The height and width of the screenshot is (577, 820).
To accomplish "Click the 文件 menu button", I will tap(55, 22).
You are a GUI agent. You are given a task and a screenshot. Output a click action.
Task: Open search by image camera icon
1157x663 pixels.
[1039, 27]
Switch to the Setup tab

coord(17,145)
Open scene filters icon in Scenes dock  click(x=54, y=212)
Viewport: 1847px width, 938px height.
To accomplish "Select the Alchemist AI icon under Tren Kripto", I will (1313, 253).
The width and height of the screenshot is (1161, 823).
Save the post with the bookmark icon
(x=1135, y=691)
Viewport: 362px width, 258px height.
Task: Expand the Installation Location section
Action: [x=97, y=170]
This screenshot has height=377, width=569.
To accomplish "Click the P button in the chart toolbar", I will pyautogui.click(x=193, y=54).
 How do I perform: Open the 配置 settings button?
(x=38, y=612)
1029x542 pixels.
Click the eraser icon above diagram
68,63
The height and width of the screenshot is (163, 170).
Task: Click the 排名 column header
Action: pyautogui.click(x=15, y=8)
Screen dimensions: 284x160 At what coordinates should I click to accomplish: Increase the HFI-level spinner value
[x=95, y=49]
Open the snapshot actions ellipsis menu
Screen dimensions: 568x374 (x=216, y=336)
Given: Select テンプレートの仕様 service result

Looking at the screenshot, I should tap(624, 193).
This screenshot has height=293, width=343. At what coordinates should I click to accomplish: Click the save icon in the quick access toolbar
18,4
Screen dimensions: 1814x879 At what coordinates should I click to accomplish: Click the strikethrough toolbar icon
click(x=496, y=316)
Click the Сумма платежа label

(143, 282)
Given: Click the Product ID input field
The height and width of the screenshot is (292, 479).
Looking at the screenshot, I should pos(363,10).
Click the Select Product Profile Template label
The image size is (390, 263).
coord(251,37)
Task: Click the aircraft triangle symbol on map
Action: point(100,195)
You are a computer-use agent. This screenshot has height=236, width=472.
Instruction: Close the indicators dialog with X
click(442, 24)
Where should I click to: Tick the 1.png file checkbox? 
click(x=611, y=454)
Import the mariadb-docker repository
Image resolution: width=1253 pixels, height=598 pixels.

____

# [Work task]
Would you please transcribe each line of the material exactly?

# [Exercise output]
The height and width of the screenshot is (577, 820).
To accomplish "Click the 文件 menu button", I will tap(55, 22).
You are a GUI agent. You are given a task and a screenshot. Output a click action.
Task: Open search by image camera icon
1157x663 pixels.
[1039, 27]
Switch to the Setup tab

coord(17,145)
Open scene filters icon in Scenes dock  click(x=54, y=212)
Viewport: 1847px width, 938px height.
To accomplish "Select the Alchemist AI icon under Tren Kripto", I will (1313, 253).
The width and height of the screenshot is (1161, 823).
Save the post with the bookmark icon
(x=1135, y=691)
Viewport: 362px width, 258px height.
Task: Expand the Installation Location section
Action: [x=97, y=170]
This screenshot has height=377, width=569.
To accomplish "Click the P button in the chart toolbar", I will pyautogui.click(x=193, y=54).
 How do I perform: Open the 配置 settings button?
(x=38, y=612)
1029x542 pixels.
Click the eraser icon above diagram
68,63
The height and width of the screenshot is (163, 170).
Task: Click the 排名 column header
Action: pyautogui.click(x=15, y=8)
Screen dimensions: 284x160 At what coordinates should I click to accomplish: Increase the HFI-level spinner value
[x=95, y=49]
Open the snapshot actions ellipsis menu
Screen dimensions: 568x374 (x=216, y=336)
Given: Select テンプレートの仕様 service result

Looking at the screenshot, I should tap(624, 193).
This screenshot has height=293, width=343. At what coordinates should I click to accomplish: Click the save icon in the quick access toolbar
18,4
Screen dimensions: 1814x879 At what coordinates should I click to accomplish: Click the strikethrough toolbar icon
click(x=496, y=316)
Click the Сумма платежа label

(143, 282)
Given: Click the Product ID input field
The height and width of the screenshot is (292, 479).
Looking at the screenshot, I should pos(363,10).
Click the Select Product Profile Template label
The image size is (390, 263).
coord(251,37)
Task: Click the aircraft triangle symbol on map
Action: point(100,195)
You are a computer-use agent. This screenshot has height=236, width=472.
Instruction: Close the indicators dialog with X
click(442, 24)
Where should I click to: Tick the 1.png file checkbox? 
click(x=611, y=454)
Import the mariadb-docker repository
Image resolution: width=1253 pixels, height=598 pixels.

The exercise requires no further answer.